** Task statement **
Output the entries as they appear, skipping images.

** Opening Stored data block **

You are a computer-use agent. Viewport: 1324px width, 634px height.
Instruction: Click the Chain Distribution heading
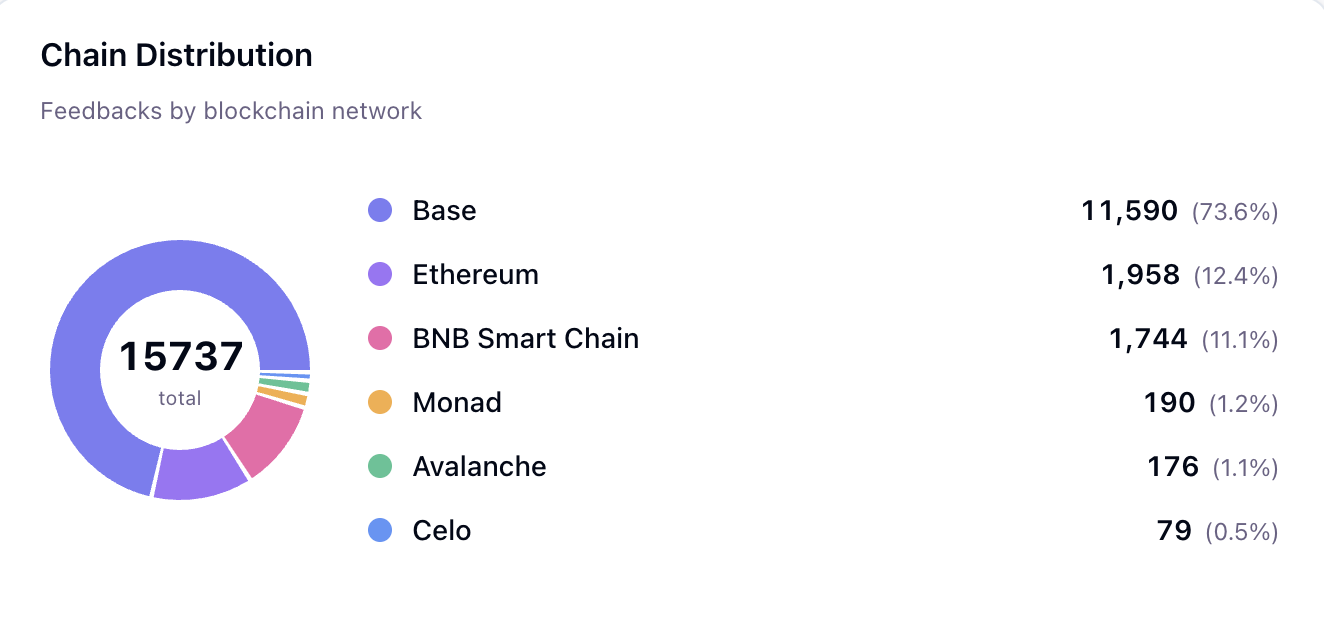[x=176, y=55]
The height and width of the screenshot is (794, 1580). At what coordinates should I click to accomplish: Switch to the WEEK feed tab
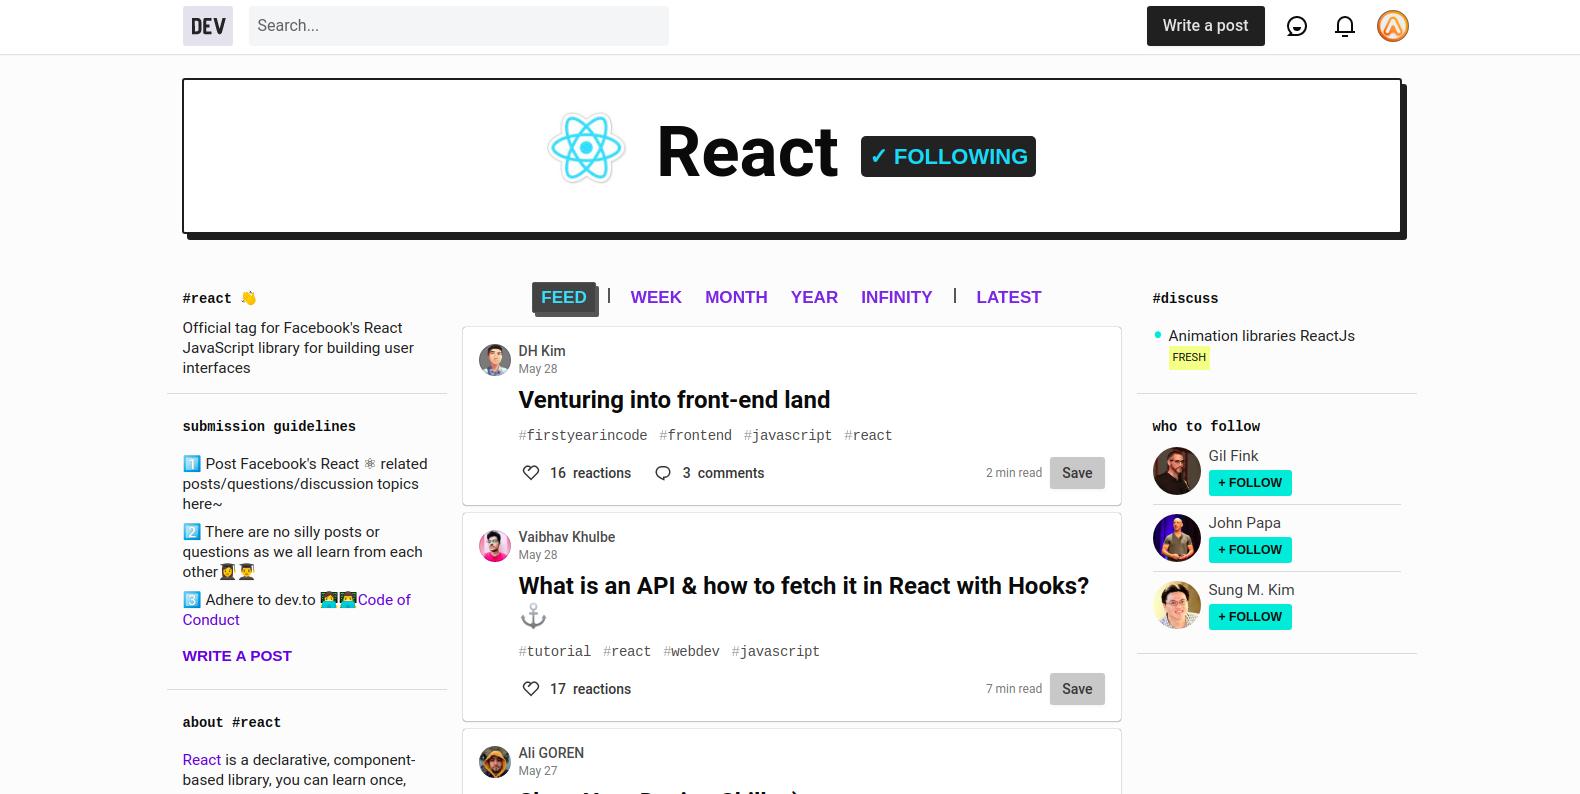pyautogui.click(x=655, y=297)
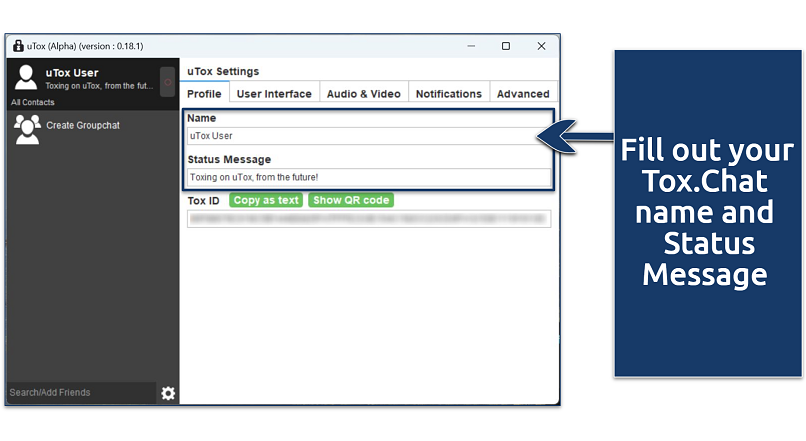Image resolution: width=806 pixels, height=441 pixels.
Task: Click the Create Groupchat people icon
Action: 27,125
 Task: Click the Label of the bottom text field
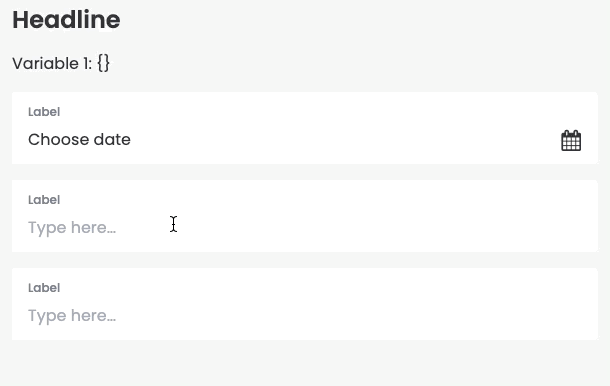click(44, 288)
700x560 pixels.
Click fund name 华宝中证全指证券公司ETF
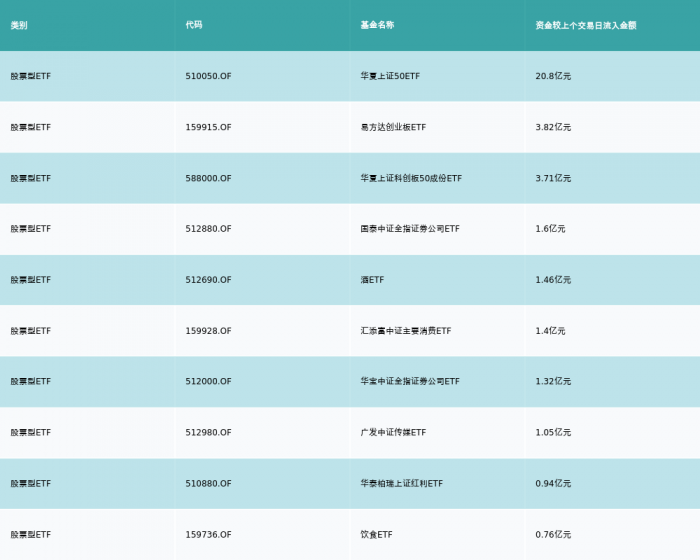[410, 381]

** Closing Stored data block **

** Answer space **
You are a computer-use agent. Viewport: 1324px width, 634px height.
Instruction: Click the Chain Distribution heading
[x=176, y=55]
The height and width of the screenshot is (794, 1580). At what coordinates should I click to accomplish: Switch to the WEEK feed tab
pyautogui.click(x=655, y=297)
Image resolution: width=806 pixels, height=441 pixels.
Task: Click the Create Groupchat people icon
Action: 27,125
 Task: Click the Label of the bottom text field
click(44, 288)
700x560 pixels.
Click fund name 华宝中证全指证券公司ETF
[410, 381]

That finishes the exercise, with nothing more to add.